▸ ESTRATTO:
═══

Inoltre, sono oggi disponibili e indicati anche farmaci che hanno un dimostrato effetto anti-albuminurico nonché nefroprotettivo e cardioprotettivo: sistema renina-angiotensina (RAS)-inibitori, Sodium-Glucose Linked Transporter 2 (SGLT2)-inibitori, Non-Steroidal Mineralcorticoid Receptor Antagonist (ns-MRA), analoghi Glucagon-like Peptide-1 (GLP-1).
In particolare, la nefroprotezione e cardioprotezione si esplicano nella riduzione del rischio di ESKD, dialisi e morte renale, e di eventi cardiovascolari fatali e non fatali, nonché nella prevenzione del peggioramento dello scompenso cardiaco e nella riduzione dell’ospedalizzazione e mortalità da tutte le cause.
I RAS-inibitori (ACE-i o ARBs) hanno un ruolo, oltre che antipertensivo, anche anti-proteinurico e, attraverso la riduzione della caduta del filtrato, anche nefroprotettivo. Non sono state dimostrate differenze significative nell’utilizzo di ACE-i o ARBs.39-41 È noto, inoltre, che l’utilizzo combinato di ACE-i + ARBs, così come l’associazione con Aliskiren (inibitore diretto della renina), non apporta migliori risultati in termini di riduzione del rischio di progressione della malattia renale cronica, rispetto alla monoterapia, e aumenta il rischio di effetti collaterali (iperkaliemia e insufficienza renale acuta).42,43
Per quanto riguarda gli SGLT2-i, non si limitano solo al miglioramento del controllo glicemico (inducendo glicosuria), ma agiscono anche sulla correzione dell’iperfiltrazione glomerulare, determinando natriuresi e ripristinando il funzionamento del feedback tubulo glomerulare.44 I maggiori rischi da considerare sono le infezioni uro-genitali, prevenibili con adeguate norme di igiene intima.
Il Finerenone è un antagonista non steroideo del recettore dei mineralcorticoidi che ha effetti antinfiammatori e antifibrotici.45 Rispetto agli antagonisti steroidei, il Finerenone non è gravato dalla numerosità degli effetti collaterali di tipo ormonale ed è caratterizzato da un rischio di iperkaliemia di minore entità.46
I GLP-1 Agonists sono particolarmente indicati in caso di obesità, insulino-resistenza, diabete scompensato (Hb glicata >7%), GFR <45 mL/min/1,73 m2. Per gli effetti collaterali gastrointestinali sono controindicati in pazienti con pancreatite, neoplasia endocrina multipla (MEN) e soggetti sottopeso.

═══

▸ DATI ARCHIVIATI:
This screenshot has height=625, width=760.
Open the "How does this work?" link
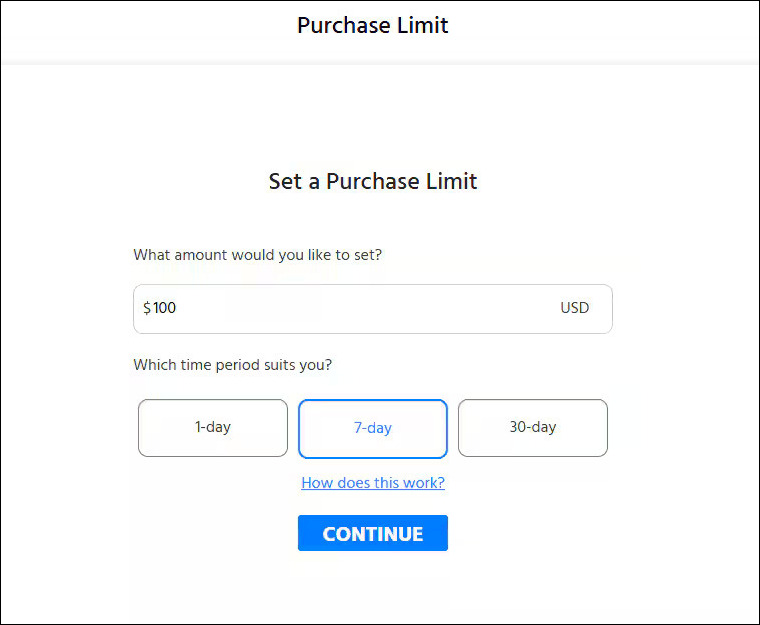(373, 483)
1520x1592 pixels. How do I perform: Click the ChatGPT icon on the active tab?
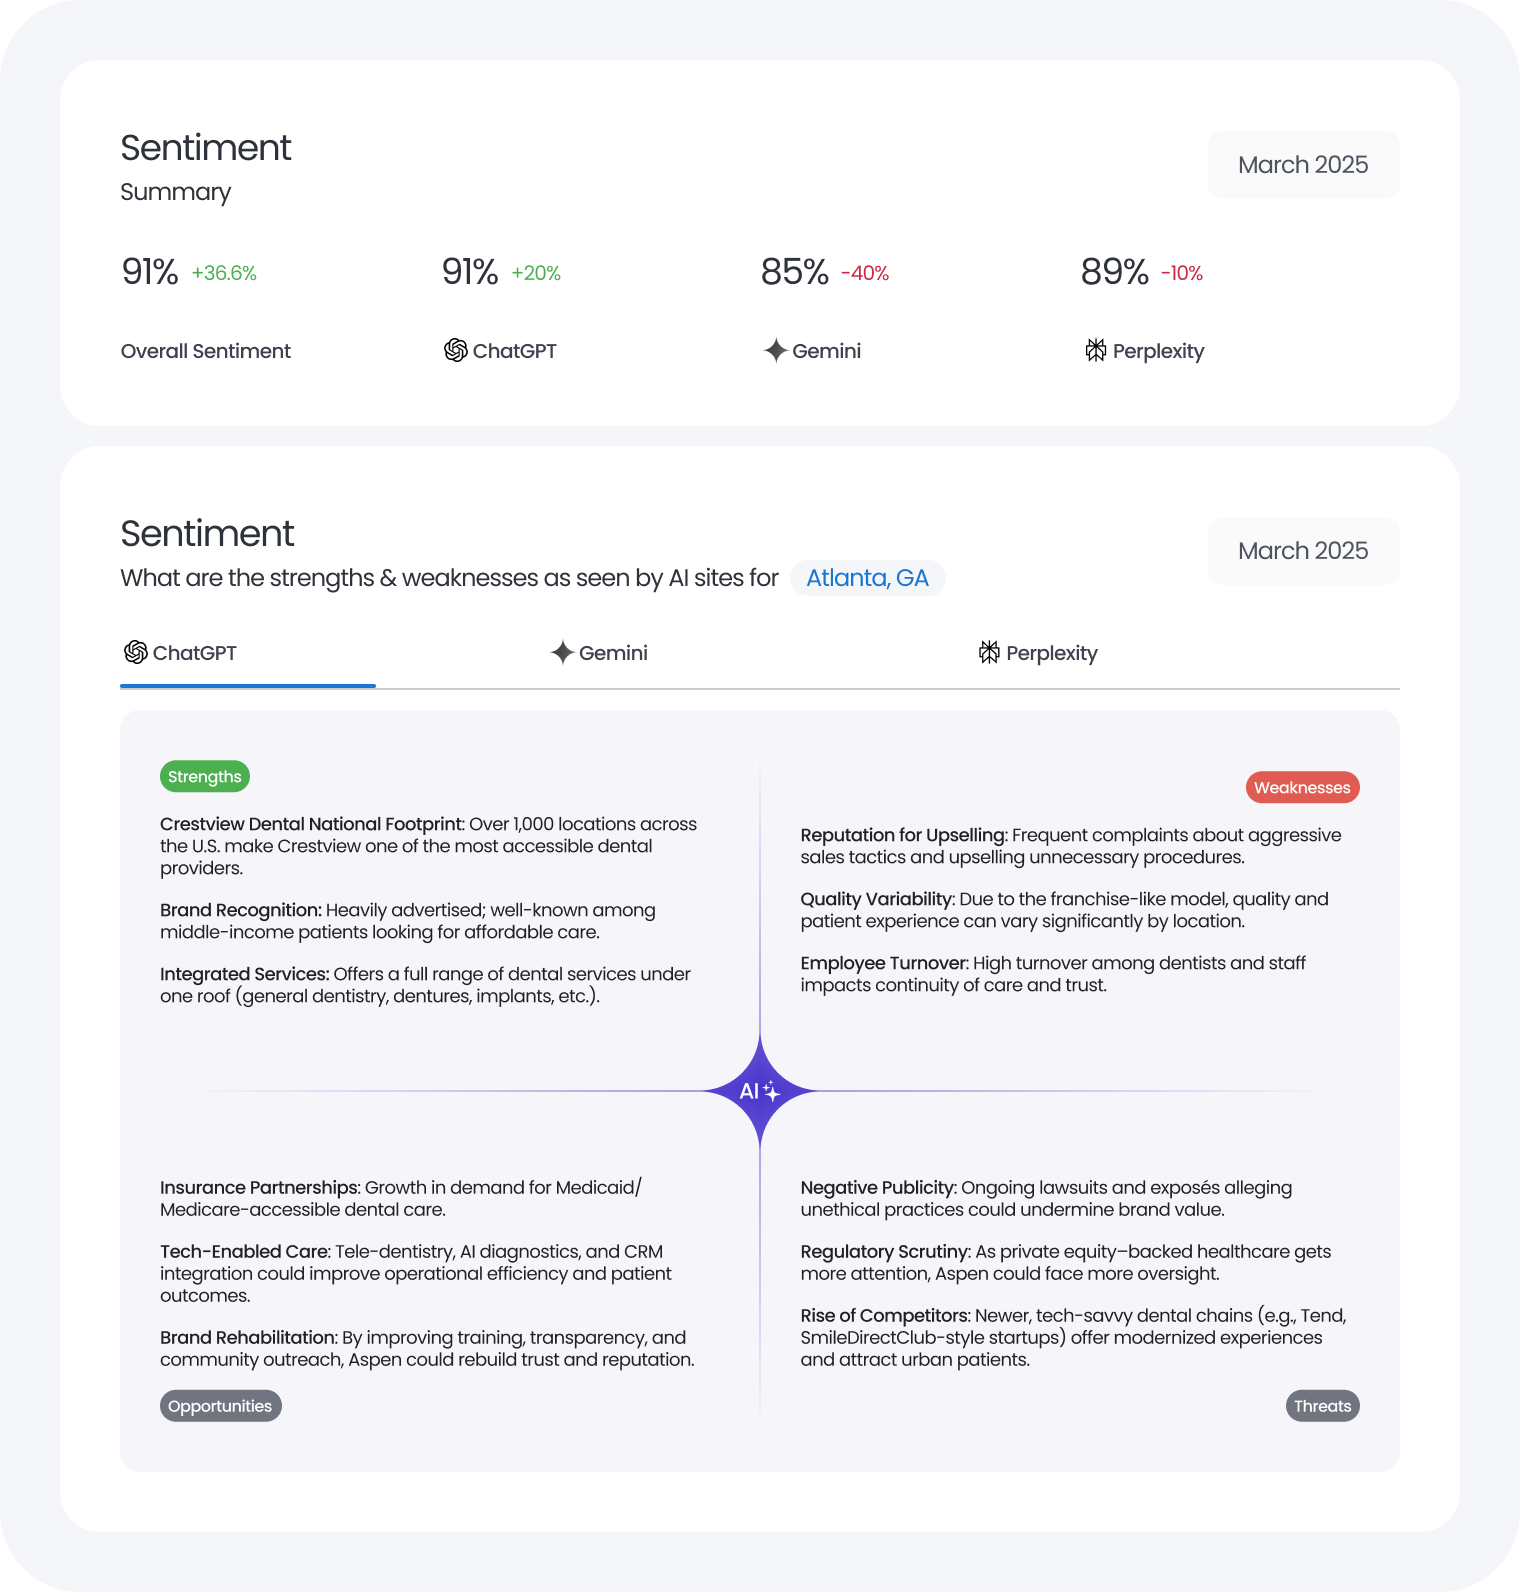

═══

▸ ISTRUZIONE OPERATIVA 1:
Rispondi in base all'estratto sui farmaci nefroprotettivi:
(a) Quali effetti collaterali aumentano con l'utilizzo combinato di ACE-i + ARBs?
(b) Quali sono i maggiori rischi da considerare con gli SGLT2-i?
(c) In quali pazienti sono controindicati i GLP-1 Agonists?
▸ ISTRUZIONE OPERATIVA 2: Prosegui l'estratto sui farmaci nefroprotettivi dopo la sua ultima frase.

▸ RISPOSTA ATTESA 1:
(a) Iperkaliemia e insufficienza renale acuta.
(b) Le infezioni uro-genitali, prevenibili con adeguate norme di igiene intima.
(c) In pazienti con pancreatite, neoplasia endocrina multipla (MEN) e in soggetti sottopeso.

▸ RISPOSTA ATTESA 2:
Nell’utilizzo di queste diverse categorie di farmaci è da ricordare che un incremento di circa il 30% del valore di creatininemia rispetto al basale, che poi si stabilizza nell’arco del primo/secondo mese di terapia, è considerato accettabile ed è un effetto atteso che non richiede sospensione del trattamento o cambi di dosaggio.47
Recentemente è stato pubblicato il trial clinico randomizzato CONFIDENCE che valutava l’utilizzo dell’associazione di più di un farmaco nefroprotettivo. Dallo studio è emerso che l’utilizzo di terapia combinata Finerenone ed Empagliflozin sia più efficace della monoterapia con solo Finerenone o solo Empagliflozin in termini di riduzione dell’albuminuria, risultata del 32% col Finerenone, del 18% con Empagliflozin e del 52% con l’associazione dei due.48
Il seguente caso clinico valuta l’utilizzo del Finerenone inserito in terapia dopo tre anni di trattamento nefroprotettivo con RAS-inibitori ed SGLT2-inibitore.
Caso clinico: esperienza in real life dell’utilizzo del Finerenone nella malattia renale diabetica
Il paziente è seguito dal 2021 presso il reparto di Nefrologia e Dialisi dell’AOU L. Vanvitelli, ed è attualmente ancora in follow up nefrologico. Il seguente articolo pone l’attenzione sulla valutazione dei risultati terapeutici ottenuti nell’ultimo anno (2024-2025) con l’utilizzo del Finerenone.
Caratteristiche del paziente all’ingresso (dati del 2021)
Sesso: maschio; Età: 70 anni; Durata del diabete: 16 anni; Primo riscontro di malattia renale: 02/02/2021; Comorbidità significative presenti: Ipertensione arteriosa, dislipidemia; Elementi in ingresso (inclusi GFR e ACR):
- Prima visita (ottobre 2021): GFR 44 mL/min/1,73 m2, proteinuria 3,77 g/24h, albuminuria 2,775 g/24h;
Fattori di rischio cardiovascolari:
- Ipertensione arteriosa dal 2009 (età 59 anni);
- Diabete mellito di tipo 2 dal 2009 (età 59 anni);
- Dislipidemia;
- Ateromasia biforcazione carotidea e carotide comune sinistra.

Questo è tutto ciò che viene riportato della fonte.